I have a newbie question (I am new to python, migrating from Matlab). Just
like the subject suggests, I need to display an image X stored in a matrix
(well, a 2D numpy array in fact) versus the coordinates specified by arrays
x and y. Further, it would be nice if mouse position was returned in terms
of those coordinates as well, but that's just for a nicety - I can map it
myself. But main thing is I failed to find the way to get the image
versuscoordinates in imshow() and figimage(). I also failed to find the
answer in this forum.

Hence I ask for any suggestions.

There is not an *exact* clone of imagesc, but you can certainly get the same effect. Note that imshow has an origin kwarg that lets you specify the vertical orientation, and an extent kwarg that controls the mapping between pixels and your X and Y scales. If you want direct indexing into a colormap you can get it with the kwarg norm=mpl.colors.NoNorm(), provided your Z array has an integer dtype and includes values within the range of the colormap; the default colormaps all have 256 colors.

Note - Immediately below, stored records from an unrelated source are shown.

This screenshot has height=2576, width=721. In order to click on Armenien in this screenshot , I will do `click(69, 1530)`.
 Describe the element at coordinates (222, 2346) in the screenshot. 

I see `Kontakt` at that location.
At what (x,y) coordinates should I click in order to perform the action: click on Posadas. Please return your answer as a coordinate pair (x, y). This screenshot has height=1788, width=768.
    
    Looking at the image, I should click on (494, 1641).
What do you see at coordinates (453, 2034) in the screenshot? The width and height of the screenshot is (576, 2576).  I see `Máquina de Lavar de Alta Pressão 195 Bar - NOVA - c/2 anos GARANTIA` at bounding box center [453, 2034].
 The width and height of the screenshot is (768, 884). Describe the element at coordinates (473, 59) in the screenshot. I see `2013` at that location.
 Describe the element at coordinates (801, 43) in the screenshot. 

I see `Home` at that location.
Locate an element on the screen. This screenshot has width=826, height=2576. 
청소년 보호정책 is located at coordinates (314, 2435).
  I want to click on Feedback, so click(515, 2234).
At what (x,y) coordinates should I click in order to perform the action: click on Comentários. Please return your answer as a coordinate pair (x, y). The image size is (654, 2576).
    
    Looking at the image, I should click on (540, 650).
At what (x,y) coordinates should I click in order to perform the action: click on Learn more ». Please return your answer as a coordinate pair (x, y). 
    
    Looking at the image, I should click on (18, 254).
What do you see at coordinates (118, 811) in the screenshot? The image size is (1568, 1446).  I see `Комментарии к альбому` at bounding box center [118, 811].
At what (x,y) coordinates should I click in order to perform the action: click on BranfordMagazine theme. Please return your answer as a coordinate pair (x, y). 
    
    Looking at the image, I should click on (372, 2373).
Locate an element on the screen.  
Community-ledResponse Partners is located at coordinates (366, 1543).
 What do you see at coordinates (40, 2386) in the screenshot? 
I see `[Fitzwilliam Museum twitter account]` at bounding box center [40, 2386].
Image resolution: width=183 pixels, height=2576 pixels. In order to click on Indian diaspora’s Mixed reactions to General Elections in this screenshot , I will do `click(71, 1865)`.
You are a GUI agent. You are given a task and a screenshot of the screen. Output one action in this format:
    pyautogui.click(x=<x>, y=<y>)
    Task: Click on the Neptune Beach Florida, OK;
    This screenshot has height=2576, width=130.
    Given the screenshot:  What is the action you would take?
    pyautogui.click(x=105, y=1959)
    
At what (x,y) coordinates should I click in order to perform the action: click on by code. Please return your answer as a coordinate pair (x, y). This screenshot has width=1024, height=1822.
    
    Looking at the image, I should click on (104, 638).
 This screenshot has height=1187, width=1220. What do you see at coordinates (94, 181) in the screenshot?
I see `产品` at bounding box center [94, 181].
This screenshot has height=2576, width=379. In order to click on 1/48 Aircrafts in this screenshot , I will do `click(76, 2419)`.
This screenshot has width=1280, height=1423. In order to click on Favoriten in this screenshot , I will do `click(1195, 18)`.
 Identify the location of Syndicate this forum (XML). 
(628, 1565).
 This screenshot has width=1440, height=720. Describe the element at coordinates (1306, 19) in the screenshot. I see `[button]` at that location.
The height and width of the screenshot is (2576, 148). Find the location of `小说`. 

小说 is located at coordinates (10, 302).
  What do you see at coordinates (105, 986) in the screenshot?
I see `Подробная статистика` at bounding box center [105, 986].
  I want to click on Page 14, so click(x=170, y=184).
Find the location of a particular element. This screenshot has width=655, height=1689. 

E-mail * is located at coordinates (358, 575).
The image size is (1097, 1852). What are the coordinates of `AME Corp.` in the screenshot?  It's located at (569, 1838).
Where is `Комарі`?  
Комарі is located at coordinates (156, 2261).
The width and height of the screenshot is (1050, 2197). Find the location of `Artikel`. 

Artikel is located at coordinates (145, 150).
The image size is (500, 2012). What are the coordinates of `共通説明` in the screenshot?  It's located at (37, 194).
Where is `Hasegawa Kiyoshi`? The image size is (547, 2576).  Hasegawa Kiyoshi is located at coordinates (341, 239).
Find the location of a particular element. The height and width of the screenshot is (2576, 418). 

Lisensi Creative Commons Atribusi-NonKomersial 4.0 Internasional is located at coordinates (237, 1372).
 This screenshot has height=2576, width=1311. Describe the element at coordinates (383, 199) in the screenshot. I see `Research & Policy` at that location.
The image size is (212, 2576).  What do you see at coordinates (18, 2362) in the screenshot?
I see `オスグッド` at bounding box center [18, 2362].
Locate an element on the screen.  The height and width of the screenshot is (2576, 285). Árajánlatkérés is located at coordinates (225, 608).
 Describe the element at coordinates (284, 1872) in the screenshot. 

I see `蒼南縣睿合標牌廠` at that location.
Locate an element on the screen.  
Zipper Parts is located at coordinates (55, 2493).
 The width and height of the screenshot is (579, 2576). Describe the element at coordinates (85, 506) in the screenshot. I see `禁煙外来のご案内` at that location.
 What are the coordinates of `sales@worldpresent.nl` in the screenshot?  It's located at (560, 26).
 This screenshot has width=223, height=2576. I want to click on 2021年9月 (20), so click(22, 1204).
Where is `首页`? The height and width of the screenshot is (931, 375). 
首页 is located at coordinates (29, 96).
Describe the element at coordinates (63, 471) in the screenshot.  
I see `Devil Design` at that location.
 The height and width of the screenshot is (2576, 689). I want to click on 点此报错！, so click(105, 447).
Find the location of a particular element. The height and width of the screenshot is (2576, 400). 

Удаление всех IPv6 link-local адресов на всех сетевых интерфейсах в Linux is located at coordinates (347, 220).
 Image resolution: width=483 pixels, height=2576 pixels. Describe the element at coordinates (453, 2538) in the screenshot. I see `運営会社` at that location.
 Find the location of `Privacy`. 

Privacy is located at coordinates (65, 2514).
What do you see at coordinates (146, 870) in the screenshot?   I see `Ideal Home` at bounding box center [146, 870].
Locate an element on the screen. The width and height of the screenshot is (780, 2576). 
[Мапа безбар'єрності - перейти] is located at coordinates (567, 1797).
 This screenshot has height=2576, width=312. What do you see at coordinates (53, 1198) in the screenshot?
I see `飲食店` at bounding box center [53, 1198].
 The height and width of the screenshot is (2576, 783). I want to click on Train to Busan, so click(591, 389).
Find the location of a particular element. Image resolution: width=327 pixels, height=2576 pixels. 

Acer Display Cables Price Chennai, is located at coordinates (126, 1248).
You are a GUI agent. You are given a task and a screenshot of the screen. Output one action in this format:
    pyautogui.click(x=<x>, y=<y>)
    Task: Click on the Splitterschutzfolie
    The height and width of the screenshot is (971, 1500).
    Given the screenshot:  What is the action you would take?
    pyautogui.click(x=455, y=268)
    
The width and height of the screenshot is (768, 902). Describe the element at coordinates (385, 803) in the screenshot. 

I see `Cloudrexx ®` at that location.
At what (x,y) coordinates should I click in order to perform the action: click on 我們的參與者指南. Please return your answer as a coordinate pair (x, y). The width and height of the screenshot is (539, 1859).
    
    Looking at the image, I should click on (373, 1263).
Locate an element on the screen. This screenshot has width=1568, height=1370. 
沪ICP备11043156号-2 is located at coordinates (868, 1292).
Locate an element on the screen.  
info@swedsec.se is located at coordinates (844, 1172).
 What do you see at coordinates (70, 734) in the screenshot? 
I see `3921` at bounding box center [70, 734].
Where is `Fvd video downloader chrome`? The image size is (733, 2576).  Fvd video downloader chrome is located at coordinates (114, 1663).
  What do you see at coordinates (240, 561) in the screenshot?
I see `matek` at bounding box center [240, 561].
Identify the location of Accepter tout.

An alternative, if you want to specify the boundaries of the pixels rather than their centers (or if you have unevenly-spaced boundaries), is pcolor, or pcolormesh. If you have a recent version of mpl you can use the Axes method pcolorfast.

Offhand, though, it sounds like imshow() with suitable kwargs will do exactly what you want. See image_demo2.py in the mpl examples directory.